No matter how careful and vigilant you are, the likelihood is that at some point you are going to encounter some form of pest in your polytunnel. But for the novice gardener, it can be difficult to determine what exactly is munching on your plants. Here is a brief beginners guide to identifying some of the most likely culprits:
If you are coming into your polytunnel to find whole plants gone – leaves missing entirely and stems cut off – then the most likely culprits are rabbits, rats or other small mammals. You can deter them with fencing, or collars on plants.
These slimy creatures will munch their way through the leaves and if their numbers get out of control, can leave a trail of devastation in their wake. The good news is that they do not get away with their pilfering. It is easy to tell where they have been as they leave their slimy trails behind them. Head out at dusk to catch them in the act and pick them off your plants.

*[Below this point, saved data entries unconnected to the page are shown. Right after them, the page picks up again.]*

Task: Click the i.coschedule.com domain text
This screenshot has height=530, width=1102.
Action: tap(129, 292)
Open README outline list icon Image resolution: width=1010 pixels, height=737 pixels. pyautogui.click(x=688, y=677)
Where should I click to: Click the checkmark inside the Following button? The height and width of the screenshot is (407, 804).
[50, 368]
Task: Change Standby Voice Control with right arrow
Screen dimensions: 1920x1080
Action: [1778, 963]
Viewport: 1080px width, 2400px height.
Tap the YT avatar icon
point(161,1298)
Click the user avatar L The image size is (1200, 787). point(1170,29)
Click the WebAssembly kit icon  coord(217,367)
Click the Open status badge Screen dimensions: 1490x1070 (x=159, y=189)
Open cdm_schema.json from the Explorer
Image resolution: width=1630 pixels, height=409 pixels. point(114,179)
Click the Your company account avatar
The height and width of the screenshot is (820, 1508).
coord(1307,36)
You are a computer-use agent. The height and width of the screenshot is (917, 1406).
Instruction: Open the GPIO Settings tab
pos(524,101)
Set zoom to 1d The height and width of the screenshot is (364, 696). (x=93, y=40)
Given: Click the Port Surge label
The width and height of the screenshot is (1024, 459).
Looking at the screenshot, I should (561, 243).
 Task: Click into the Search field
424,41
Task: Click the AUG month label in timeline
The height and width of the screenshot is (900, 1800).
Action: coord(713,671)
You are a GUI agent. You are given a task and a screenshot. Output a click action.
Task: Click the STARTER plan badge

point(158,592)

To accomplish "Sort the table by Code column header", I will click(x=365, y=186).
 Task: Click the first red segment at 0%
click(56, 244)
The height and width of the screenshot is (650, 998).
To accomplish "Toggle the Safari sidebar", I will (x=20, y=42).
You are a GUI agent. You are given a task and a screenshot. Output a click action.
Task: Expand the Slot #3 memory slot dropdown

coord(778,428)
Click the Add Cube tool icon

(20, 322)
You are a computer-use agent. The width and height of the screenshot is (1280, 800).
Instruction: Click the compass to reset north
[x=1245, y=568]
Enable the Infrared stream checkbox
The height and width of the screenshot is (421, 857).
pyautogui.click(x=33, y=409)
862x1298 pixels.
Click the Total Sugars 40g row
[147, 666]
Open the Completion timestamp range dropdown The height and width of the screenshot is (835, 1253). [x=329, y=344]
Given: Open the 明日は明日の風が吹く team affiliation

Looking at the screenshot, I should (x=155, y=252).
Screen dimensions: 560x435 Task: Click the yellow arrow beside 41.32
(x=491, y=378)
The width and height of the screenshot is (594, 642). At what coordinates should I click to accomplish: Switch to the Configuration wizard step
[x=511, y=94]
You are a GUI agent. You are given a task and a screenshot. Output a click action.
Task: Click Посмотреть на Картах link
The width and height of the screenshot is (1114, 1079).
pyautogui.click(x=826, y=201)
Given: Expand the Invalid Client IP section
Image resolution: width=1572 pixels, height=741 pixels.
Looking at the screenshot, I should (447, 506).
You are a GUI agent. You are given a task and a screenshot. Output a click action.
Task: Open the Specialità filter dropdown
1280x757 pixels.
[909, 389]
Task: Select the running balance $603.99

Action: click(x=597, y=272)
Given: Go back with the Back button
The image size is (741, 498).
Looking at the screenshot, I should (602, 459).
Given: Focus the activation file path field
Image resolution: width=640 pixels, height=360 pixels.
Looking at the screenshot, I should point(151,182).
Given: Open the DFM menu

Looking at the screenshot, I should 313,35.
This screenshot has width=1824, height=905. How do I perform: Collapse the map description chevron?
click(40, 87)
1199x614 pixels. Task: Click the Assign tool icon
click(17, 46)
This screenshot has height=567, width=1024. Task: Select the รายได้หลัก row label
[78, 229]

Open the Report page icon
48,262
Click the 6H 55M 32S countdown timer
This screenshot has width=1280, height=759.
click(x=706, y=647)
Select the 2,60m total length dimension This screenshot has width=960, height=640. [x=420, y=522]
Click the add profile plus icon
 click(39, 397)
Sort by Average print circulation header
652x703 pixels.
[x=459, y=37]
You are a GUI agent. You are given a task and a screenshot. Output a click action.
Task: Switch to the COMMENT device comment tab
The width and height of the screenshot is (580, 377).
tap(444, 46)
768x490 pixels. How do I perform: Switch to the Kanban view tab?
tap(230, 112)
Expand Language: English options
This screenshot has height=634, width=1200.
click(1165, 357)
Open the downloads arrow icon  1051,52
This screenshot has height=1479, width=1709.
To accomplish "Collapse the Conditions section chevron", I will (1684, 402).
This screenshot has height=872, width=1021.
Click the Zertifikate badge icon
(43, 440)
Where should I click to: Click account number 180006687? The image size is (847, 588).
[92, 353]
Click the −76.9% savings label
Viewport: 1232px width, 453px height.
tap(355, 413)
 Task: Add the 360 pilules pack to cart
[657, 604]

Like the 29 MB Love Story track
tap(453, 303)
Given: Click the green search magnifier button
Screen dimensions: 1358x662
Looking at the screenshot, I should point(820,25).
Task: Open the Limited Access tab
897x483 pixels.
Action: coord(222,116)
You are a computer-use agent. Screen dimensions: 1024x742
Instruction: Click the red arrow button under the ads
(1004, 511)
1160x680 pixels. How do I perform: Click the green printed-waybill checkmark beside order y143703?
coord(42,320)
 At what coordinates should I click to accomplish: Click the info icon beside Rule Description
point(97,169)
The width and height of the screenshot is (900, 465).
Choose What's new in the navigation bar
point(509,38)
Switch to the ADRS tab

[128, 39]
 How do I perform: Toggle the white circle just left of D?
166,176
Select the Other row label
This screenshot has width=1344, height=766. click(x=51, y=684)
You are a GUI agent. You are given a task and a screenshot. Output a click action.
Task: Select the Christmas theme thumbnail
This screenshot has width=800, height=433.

Encourage birds (or get chickens), place a pond for amphibians and try to encourage natural slug/ snail predators to your garden.
Caterpillars come in a range of different sorts and sizes. They tend to create irregular shaped holes in leaves. Often camouflaged and similar in colour to the leaves they are eating, you will have to look very closely to check for caterpillars, but if you have seen butterflies or moths about then caterpillars are likely to be the culprits. Cutworms will cut through seedling stems at ground level, felling the plants. Pick off caterpillars whenever you see them and deter butterflies from laying eggs on leaves with netting if there is a major problem.
These pests may be tiny but they can do a lot of damage to your plants and crops if left unchecked. Curling leaves can be a giveaway that aphids are doing the dirty work, feeding on the plant juices. Look closely underneath leaves, on stems and especially around growing tips and you will see these tiny creatures at work. Encourage aphid predators such as ladybirds and hoverflies through planting to redress the balance and keep numbers down.
Of course, there are many different creatures that could be sharing in your harvest, not all of them so easily identified. But by ruling out these most common pests, you can get closer to finding a solution for every pest problem.